INSTRUCTIONS TO FOLLOW
For the entries below, the expected answer is the line with "The height and width of the screenshot is (500, 1200).", the line with "Task: Open the Result (1) tab", and every line between them, exactly as written, and nothing more.

[Dataset entries]
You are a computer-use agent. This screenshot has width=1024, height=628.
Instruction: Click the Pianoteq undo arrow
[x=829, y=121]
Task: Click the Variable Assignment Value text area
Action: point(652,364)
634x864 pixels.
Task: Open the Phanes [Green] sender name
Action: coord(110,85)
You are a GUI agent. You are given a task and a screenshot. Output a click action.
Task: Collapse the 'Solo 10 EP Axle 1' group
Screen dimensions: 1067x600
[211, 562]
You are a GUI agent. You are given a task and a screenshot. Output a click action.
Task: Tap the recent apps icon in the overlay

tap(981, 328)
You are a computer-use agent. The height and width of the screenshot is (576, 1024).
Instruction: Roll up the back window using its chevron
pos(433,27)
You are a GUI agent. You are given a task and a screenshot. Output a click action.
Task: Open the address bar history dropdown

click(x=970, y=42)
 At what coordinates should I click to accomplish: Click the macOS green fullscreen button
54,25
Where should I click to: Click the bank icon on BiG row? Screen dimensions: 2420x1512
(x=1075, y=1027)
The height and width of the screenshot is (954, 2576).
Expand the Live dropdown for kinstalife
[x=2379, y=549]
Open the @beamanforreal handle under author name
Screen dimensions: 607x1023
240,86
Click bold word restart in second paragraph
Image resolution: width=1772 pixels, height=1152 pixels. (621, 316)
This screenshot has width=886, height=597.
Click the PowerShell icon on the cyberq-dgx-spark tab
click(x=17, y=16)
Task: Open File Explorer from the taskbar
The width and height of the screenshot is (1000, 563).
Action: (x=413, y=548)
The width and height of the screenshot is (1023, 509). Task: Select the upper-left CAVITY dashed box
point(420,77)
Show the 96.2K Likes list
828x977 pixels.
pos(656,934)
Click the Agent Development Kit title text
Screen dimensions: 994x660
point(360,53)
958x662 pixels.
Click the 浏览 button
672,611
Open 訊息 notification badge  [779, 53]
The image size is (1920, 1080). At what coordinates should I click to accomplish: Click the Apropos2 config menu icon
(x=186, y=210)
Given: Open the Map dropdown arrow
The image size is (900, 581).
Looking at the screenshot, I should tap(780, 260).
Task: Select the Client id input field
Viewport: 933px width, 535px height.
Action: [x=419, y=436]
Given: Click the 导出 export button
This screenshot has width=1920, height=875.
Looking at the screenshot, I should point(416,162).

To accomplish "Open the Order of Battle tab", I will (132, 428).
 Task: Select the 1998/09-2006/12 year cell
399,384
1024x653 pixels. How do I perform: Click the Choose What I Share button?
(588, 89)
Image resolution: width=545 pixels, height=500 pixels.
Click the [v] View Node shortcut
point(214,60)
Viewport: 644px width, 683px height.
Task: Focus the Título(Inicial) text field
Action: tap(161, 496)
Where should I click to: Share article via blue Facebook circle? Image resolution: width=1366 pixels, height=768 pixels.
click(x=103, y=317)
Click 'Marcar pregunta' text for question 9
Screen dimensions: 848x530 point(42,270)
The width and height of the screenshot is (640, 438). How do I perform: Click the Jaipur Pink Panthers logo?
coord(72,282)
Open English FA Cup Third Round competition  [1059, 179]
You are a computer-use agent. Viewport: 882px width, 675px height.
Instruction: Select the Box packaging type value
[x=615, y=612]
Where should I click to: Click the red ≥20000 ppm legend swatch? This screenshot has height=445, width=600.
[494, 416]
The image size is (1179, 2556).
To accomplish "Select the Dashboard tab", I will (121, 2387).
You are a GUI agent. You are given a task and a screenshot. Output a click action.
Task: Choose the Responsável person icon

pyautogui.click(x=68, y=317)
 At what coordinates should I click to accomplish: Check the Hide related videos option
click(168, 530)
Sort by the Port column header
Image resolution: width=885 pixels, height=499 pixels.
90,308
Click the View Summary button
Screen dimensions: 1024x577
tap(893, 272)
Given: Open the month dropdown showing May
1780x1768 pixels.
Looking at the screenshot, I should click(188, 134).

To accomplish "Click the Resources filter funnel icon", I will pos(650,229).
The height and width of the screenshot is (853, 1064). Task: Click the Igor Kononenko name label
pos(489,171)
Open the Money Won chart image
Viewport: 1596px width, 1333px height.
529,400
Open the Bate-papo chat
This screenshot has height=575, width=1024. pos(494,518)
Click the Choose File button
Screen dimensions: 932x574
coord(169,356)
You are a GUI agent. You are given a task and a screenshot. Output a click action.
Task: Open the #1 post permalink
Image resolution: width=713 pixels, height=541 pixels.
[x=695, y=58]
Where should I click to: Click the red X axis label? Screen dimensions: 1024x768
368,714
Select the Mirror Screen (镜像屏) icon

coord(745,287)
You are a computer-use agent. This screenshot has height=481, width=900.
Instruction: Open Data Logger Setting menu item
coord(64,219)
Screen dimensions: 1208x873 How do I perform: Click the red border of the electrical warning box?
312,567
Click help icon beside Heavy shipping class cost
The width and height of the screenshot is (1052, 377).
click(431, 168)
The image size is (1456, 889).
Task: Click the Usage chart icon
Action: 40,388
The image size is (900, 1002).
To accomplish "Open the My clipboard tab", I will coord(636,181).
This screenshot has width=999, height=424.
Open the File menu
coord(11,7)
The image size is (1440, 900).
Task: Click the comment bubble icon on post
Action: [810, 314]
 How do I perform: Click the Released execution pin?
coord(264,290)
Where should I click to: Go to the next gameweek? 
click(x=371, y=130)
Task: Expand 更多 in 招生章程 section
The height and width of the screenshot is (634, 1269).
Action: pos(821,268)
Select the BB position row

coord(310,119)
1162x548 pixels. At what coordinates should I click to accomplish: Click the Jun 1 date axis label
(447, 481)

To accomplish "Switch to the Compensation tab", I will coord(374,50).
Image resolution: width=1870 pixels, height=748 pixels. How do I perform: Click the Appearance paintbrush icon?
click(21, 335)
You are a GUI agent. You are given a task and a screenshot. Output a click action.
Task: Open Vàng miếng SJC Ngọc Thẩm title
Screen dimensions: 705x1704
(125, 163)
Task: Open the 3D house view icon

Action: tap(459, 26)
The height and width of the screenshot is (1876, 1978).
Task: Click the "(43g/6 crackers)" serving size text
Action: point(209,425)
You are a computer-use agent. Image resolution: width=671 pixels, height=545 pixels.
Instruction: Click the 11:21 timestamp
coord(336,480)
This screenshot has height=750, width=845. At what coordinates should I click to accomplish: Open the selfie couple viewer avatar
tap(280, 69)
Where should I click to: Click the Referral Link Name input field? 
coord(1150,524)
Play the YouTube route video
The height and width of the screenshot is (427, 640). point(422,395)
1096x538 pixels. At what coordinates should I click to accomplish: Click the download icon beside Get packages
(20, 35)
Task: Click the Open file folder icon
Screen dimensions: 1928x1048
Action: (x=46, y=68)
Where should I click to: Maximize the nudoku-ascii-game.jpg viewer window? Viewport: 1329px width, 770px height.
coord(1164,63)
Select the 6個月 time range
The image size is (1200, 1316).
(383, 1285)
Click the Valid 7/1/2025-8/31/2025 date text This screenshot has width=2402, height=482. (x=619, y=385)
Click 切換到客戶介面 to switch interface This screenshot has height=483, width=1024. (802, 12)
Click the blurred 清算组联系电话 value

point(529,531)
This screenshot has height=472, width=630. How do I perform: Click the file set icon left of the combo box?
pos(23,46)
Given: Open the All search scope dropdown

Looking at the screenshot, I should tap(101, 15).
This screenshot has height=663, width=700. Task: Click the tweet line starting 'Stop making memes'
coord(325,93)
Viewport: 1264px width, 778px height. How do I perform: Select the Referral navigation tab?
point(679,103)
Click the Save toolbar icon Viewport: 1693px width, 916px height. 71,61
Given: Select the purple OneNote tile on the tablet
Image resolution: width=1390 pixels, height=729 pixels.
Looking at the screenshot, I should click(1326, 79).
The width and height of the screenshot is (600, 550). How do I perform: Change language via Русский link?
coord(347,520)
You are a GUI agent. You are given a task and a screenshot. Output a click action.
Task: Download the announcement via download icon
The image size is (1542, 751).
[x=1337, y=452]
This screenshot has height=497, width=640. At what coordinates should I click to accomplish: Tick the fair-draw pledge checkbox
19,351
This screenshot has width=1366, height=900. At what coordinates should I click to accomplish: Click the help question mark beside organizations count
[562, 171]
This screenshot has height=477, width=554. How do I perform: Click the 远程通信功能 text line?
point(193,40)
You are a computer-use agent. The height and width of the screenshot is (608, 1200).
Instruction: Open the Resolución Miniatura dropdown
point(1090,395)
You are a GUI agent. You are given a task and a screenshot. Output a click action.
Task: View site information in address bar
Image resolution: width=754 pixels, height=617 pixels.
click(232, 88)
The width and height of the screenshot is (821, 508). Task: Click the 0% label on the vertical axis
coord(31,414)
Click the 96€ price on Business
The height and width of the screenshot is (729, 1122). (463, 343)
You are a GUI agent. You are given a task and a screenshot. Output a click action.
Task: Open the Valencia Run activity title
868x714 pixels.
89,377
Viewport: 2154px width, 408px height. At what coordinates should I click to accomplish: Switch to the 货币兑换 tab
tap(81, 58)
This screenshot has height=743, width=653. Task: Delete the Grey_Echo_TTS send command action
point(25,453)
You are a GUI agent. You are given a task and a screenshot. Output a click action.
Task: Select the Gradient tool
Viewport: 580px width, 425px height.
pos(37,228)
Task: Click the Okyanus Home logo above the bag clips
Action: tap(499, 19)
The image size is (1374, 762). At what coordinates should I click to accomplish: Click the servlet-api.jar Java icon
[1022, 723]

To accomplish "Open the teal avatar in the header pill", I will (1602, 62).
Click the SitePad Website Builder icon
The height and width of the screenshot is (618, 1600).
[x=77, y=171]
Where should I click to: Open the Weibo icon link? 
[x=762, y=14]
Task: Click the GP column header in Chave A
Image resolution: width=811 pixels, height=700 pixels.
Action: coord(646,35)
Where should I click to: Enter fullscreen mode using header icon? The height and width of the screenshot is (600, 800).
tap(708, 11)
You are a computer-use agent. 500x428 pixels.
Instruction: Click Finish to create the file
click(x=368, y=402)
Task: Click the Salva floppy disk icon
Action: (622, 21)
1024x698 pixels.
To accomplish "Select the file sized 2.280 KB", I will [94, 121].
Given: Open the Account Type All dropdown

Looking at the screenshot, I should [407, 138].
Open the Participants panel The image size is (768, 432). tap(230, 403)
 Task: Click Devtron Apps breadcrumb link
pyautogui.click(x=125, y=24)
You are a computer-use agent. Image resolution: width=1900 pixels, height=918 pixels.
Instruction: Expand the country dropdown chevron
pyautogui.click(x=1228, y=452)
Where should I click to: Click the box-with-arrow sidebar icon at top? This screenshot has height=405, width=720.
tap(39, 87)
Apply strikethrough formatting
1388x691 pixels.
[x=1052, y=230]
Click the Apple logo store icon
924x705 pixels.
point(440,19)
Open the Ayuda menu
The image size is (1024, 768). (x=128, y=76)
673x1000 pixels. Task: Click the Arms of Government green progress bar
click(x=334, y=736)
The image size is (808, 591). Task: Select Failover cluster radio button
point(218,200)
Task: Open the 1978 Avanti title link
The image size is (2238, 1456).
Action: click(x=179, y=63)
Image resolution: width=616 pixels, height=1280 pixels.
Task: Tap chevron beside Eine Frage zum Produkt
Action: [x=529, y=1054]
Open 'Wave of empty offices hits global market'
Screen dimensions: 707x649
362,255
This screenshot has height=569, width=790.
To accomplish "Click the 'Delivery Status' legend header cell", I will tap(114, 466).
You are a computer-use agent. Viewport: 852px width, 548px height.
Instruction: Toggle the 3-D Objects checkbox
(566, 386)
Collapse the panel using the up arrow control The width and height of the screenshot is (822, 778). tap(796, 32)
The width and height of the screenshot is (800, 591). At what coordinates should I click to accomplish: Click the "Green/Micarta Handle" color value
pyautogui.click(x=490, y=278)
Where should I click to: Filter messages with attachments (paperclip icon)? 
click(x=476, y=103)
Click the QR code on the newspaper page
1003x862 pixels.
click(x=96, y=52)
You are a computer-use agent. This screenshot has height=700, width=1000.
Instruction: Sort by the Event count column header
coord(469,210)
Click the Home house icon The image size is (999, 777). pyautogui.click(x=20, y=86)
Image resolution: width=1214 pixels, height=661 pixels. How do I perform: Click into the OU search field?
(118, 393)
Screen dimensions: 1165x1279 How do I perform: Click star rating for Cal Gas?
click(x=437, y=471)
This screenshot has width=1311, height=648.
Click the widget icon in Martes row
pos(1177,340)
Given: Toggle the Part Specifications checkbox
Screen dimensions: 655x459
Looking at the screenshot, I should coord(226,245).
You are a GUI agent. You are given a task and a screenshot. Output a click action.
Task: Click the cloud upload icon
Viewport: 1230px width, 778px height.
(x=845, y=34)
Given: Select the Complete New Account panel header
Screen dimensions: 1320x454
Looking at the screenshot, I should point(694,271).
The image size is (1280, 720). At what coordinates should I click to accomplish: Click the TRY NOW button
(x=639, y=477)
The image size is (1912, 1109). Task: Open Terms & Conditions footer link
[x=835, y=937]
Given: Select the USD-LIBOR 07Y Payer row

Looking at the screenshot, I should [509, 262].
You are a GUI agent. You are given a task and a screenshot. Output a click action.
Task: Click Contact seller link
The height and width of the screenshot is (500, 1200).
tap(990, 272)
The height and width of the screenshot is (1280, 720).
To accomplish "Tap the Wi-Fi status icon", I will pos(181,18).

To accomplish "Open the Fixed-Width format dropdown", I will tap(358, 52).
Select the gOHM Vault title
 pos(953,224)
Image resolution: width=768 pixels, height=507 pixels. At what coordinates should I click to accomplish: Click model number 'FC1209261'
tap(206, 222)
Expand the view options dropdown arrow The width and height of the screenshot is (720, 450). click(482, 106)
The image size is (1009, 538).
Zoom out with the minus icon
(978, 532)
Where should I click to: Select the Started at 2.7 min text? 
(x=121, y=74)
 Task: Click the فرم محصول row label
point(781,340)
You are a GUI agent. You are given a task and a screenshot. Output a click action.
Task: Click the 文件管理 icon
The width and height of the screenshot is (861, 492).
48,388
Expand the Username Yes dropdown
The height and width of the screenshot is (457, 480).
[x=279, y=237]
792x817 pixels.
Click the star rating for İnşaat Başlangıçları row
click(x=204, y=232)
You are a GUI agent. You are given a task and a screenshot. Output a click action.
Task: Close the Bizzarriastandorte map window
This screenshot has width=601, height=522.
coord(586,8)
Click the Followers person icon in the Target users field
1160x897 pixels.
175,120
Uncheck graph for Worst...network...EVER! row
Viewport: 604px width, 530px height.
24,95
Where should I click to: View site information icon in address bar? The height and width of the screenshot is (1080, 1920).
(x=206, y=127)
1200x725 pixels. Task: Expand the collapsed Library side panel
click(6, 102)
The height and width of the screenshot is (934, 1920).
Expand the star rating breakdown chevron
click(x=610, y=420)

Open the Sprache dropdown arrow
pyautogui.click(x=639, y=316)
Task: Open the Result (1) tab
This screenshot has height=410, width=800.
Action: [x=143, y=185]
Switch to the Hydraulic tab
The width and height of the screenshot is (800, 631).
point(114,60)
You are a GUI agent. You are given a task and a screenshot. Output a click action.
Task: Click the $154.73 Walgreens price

TASK SOLUTION
The height and width of the screenshot is (500, 1200).
tap(990, 272)
The height and width of the screenshot is (1280, 720).
To accomplish "Tap the Wi-Fi status icon", I will pos(181,18).

To accomplish "Open the Fixed-Width format dropdown", I will tap(358, 52).
Select the gOHM Vault title
 pos(953,224)
Image resolution: width=768 pixels, height=507 pixels. At what coordinates should I click to accomplish: Click model number 'FC1209261'
tap(206, 222)
Expand the view options dropdown arrow The width and height of the screenshot is (720, 450). click(482, 106)
The image size is (1009, 538).
Zoom out with the minus icon
(978, 532)
Where should I click to: Select the Started at 2.7 min text? 
(x=121, y=74)
 Task: Click the فرم محصول row label
point(781,340)
You are a GUI agent. You are given a task and a screenshot. Output a click action.
Task: Click the 文件管理 icon
The width and height of the screenshot is (861, 492).
48,388
Expand the Username Yes dropdown
The height and width of the screenshot is (457, 480).
[x=279, y=237]
792x817 pixels.
Click the star rating for İnşaat Başlangıçları row
click(x=204, y=232)
You are a GUI agent. You are given a task and a screenshot. Output a click action.
Task: Close the Bizzarriastandorte map window
This screenshot has width=601, height=522.
coord(586,8)
Click the Followers person icon in the Target users field
1160x897 pixels.
175,120
Uncheck graph for Worst...network...EVER! row
Viewport: 604px width, 530px height.
24,95
Where should I click to: View site information icon in address bar? The height and width of the screenshot is (1080, 1920).
(x=206, y=127)
1200x725 pixels. Task: Expand the collapsed Library side panel
click(6, 102)
The height and width of the screenshot is (934, 1920).
Expand the star rating breakdown chevron
click(x=610, y=420)

Open the Sprache dropdown arrow
pyautogui.click(x=639, y=316)
Task: Open the Result (1) tab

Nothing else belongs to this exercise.